Investigations on roosting und hunting behaviour of the barbastelle bat (Barbastella barbastellus) in the natural park Schoenbuch

Until about 1960 in many areas the barbastelle bat was quite abundant. Now this bat species is regarded as endagered by extinction und is protected throughout Europe.

Around Tübingen the barbastelle bat was last recorded about 40 years ago. In 2007 in the course of a study on bats in the newly established protection area „Steinriegelhang“ near Bebenhausen in the natural park Schönbuch and again in 2008 we succeeded to obtain echolocation calls of the barbastelle on several occasions. The barbastelle bat can be easily identified on the basis of its characteristic calls. The acoustic records suggest that this species is on the way back to its former distribution area in and around Tübingen. However, nothing is known about actual roosts. It is the try to obtain more information about this by using radio telemetry. Barbastelle bats shall be caught with nets and provided with a small transmitter. This will be attached to the dorsal fur where it usually remains for about 1-3 weeks. Due to the growth of the hair coat it will fall off after this time.

Portrait of a barbastelle bat (Barbastella barbastellus) (Image: C. Dietz).
Big mouse ear (Myotis myotis) provided with a small transmitter (Image: E. Müller).
The signal which are emitted by the transmitter is used to get the direction and range between the bat and the antenna (Image: K. Wallmeyer).

By means of the signals which are emitted by the transmitter the bats can be followed with a car and finally by walking.

Under optimal conditions in open land the signals can be caught over a distance of several kilometers. In the forest the range is usually drastically reduced to a few hundred meters. Radio telemetry is an established method in order to find unknown roosts and/or to get information about the hunting grounds of bats. The pursuit of the animals (which can reach flying speeds of 20-30 km/h or even more) at night and on narrow forest roads with the car is a hard but also exciting effort. As day roosts the barbastelle bat prefers narrow gaps, eg. behind shutters and similar structures on buildings. In forests it often can be found behind pieces of bark.

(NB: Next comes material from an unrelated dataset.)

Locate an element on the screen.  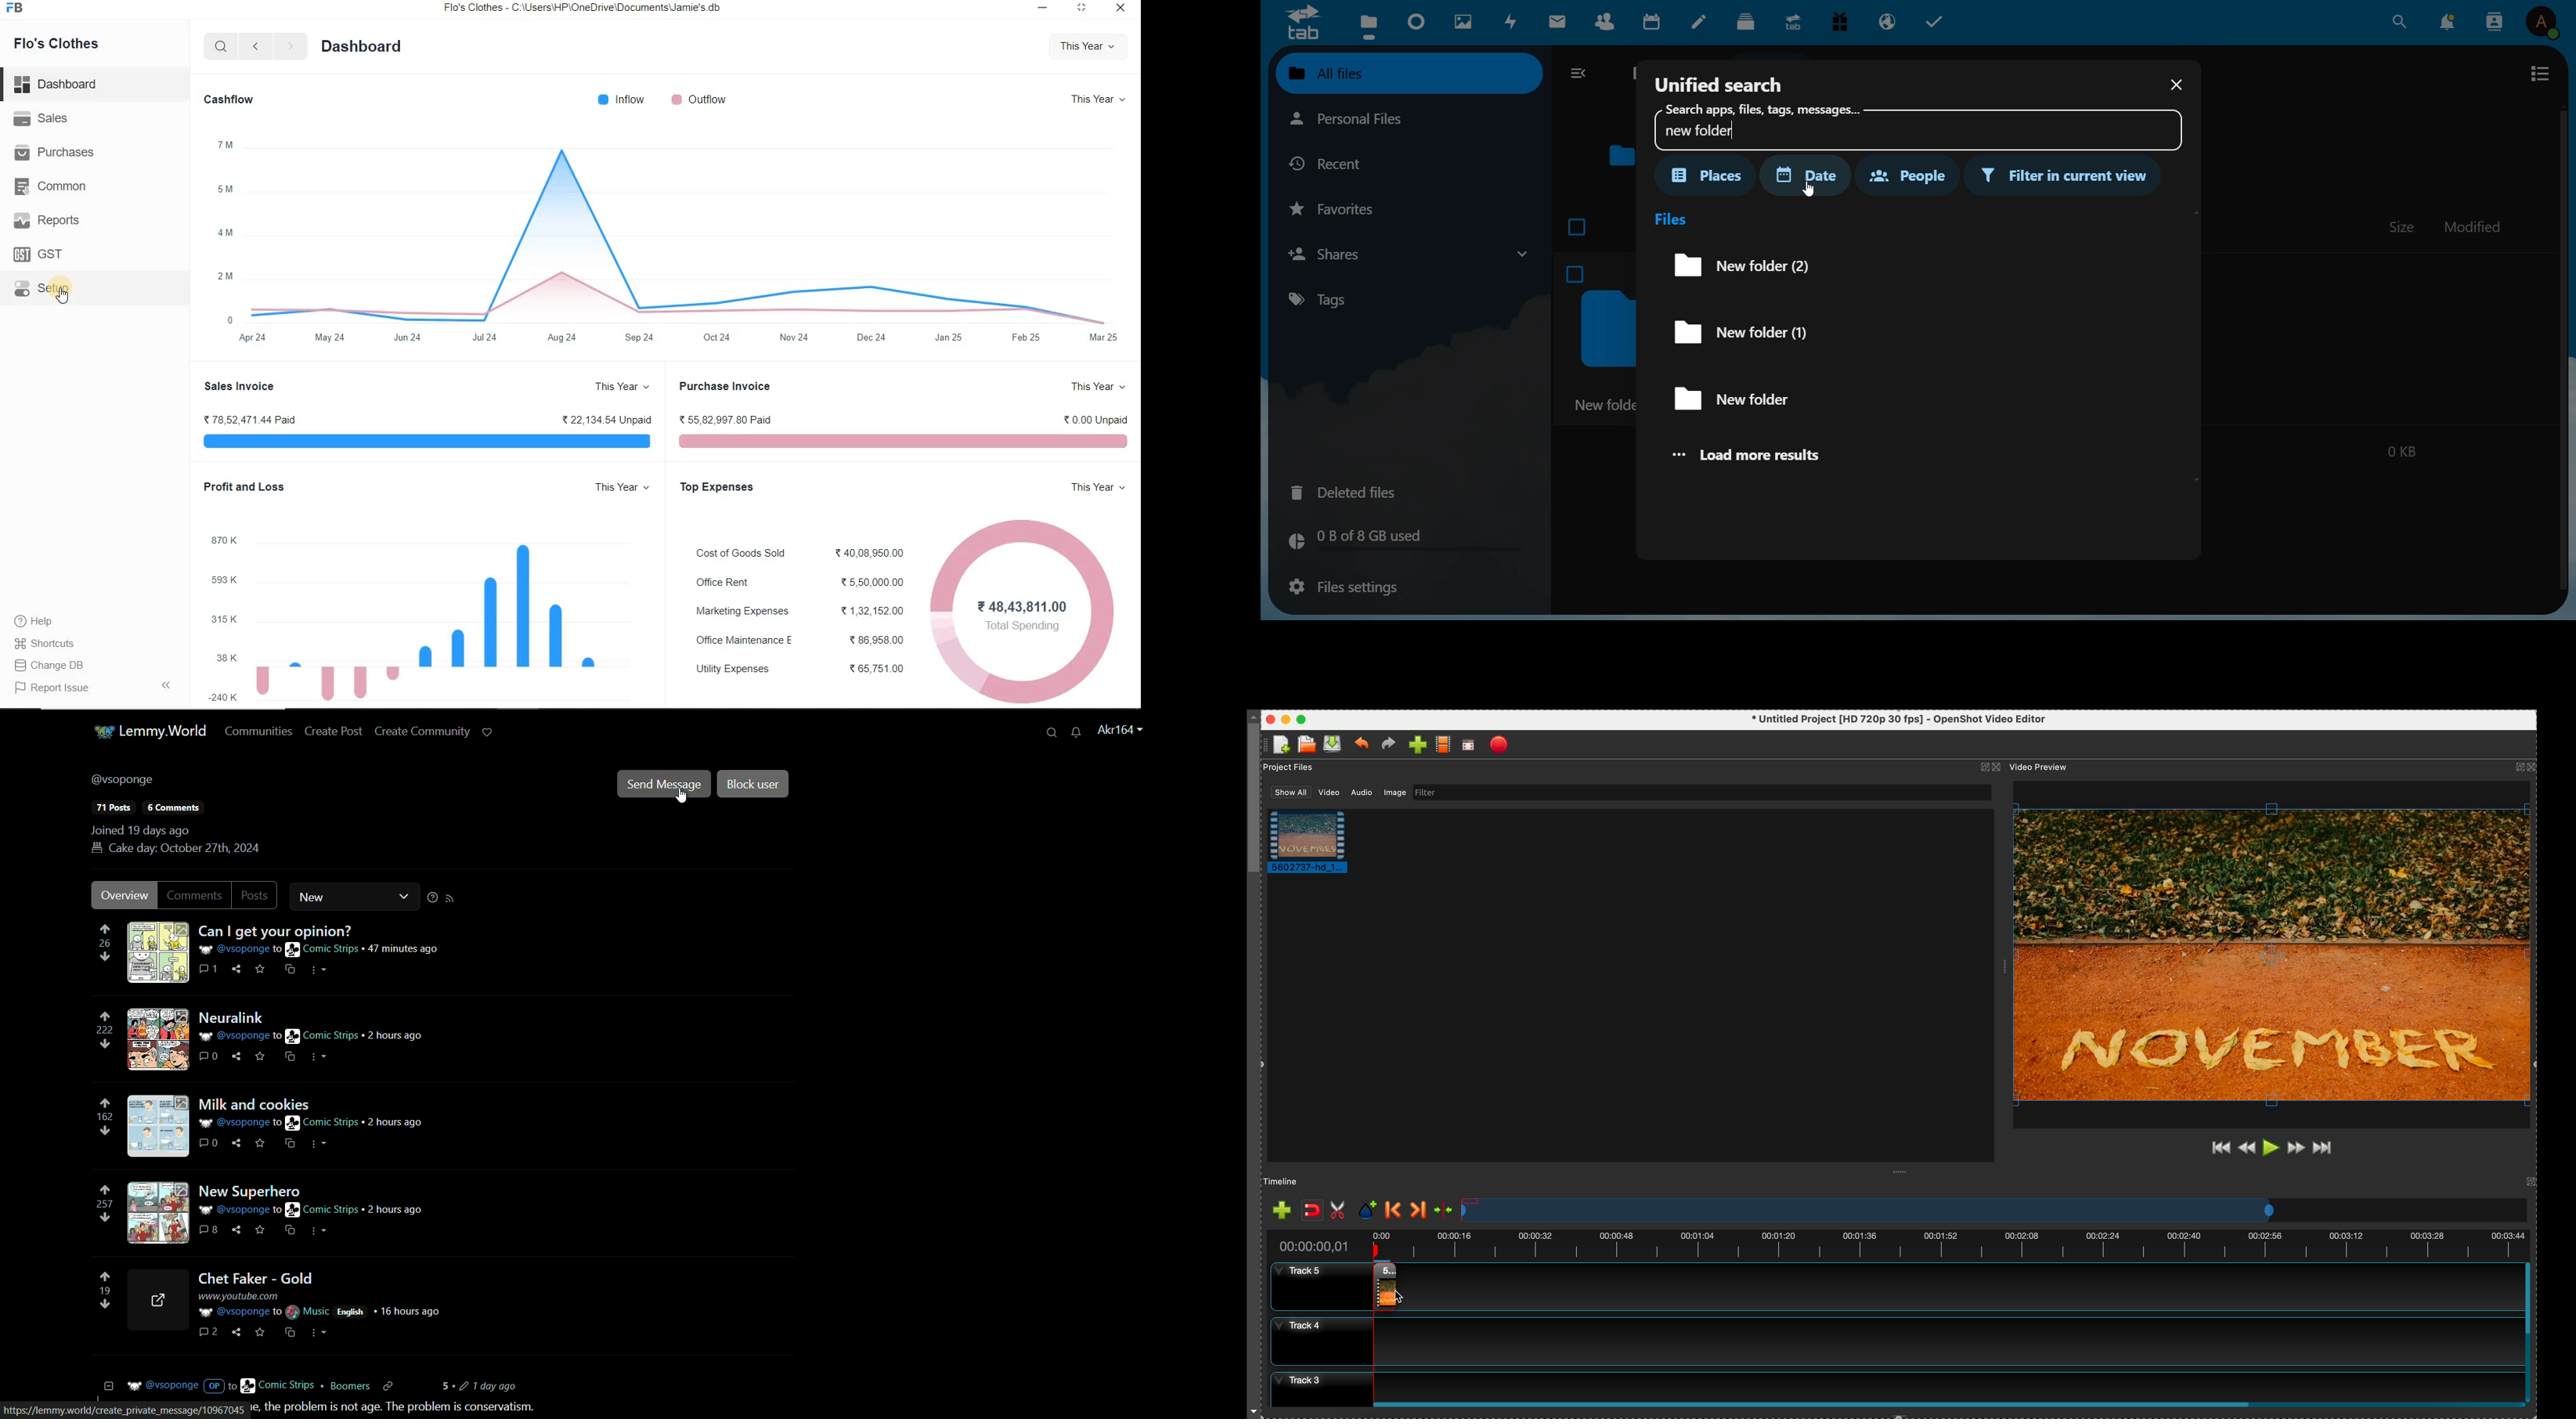
Report Issue is located at coordinates (52, 688).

In forests bats often can be found behind pieces of bark (Bild: E. Müller).

There is a hope to catch gravid or lactating females in order to find breeding colonies of the barbastelle bat. To find the accommodations of the barbastelle bats would be of great importance, as only on the basis of such knowledge measures can be met to protect and maintain such structures.

The animal foundation Wolfgang Bösche supported this project in connection with the examination of Katrin Pflüger (biology student), conducted by Prof. Dr. Ewald Müller at the university of Tübingen (faculty of biology, department of ecology of animals).